Return the lines below that carry the word "Канье".

Dataset entries
⁂
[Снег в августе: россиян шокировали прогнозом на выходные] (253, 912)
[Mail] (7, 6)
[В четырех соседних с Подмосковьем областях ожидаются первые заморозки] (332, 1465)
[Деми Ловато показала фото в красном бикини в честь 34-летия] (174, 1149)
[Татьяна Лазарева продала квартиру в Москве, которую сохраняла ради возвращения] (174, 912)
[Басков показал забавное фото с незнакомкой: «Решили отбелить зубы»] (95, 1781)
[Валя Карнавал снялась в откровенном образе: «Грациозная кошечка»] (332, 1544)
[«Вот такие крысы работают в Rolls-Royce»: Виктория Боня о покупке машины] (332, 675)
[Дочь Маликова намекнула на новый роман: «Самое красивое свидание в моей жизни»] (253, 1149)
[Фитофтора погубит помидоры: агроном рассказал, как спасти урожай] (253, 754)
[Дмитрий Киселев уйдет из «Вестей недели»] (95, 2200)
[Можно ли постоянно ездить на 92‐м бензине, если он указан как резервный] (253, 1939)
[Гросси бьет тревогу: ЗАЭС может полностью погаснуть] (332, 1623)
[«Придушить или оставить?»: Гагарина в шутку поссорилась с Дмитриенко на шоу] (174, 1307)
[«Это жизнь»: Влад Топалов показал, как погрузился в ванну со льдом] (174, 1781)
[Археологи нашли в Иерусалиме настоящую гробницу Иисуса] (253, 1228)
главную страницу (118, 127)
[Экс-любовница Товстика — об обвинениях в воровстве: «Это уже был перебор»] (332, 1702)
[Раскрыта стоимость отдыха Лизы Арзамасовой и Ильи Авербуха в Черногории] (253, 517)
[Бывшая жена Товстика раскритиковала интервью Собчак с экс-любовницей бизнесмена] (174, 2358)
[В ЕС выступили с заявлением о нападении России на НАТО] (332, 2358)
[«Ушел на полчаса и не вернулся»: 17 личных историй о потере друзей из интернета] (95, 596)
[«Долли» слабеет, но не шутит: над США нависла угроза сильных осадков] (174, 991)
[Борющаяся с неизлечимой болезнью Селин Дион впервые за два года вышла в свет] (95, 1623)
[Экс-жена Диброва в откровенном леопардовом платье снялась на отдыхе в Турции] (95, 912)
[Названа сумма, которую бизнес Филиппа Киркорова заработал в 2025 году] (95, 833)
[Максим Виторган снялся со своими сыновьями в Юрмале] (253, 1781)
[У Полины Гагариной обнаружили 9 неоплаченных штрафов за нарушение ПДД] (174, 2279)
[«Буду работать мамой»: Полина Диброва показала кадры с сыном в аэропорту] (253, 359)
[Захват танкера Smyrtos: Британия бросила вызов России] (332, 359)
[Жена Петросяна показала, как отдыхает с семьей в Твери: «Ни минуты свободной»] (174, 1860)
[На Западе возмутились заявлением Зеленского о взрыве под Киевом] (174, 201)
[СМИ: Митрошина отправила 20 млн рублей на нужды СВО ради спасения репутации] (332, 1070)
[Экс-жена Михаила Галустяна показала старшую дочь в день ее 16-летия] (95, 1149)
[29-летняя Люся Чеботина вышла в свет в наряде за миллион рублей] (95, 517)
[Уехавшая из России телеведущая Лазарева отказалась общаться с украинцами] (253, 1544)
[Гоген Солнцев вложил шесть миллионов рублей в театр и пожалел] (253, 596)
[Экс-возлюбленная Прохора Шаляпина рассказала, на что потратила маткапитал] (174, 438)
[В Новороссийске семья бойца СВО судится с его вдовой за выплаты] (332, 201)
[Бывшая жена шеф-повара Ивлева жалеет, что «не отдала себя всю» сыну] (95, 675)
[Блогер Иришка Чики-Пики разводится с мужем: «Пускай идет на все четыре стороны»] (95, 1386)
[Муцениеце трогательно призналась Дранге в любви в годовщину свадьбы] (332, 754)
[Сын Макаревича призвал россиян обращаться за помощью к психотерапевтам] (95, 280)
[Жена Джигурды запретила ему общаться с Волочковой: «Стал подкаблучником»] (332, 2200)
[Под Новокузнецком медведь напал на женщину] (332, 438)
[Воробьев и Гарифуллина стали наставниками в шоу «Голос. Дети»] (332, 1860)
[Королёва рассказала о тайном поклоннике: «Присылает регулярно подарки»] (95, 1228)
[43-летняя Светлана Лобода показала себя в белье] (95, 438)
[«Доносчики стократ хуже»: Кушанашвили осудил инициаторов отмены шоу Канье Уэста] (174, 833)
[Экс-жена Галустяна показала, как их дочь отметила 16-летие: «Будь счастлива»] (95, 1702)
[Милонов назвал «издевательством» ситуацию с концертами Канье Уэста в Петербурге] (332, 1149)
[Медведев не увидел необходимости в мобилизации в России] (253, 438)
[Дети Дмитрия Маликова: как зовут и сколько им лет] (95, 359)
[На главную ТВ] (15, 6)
⁂
## [ANSWER SECTION]
[«Доносчики стократ хуже»: Кушанашвили осудил инициаторов отмены шоу Канье Уэста] (174, 833)
[Милонов назвал «издевательством» ситуацию с концертами Канье Уэста в Петербурге] (332, 1149)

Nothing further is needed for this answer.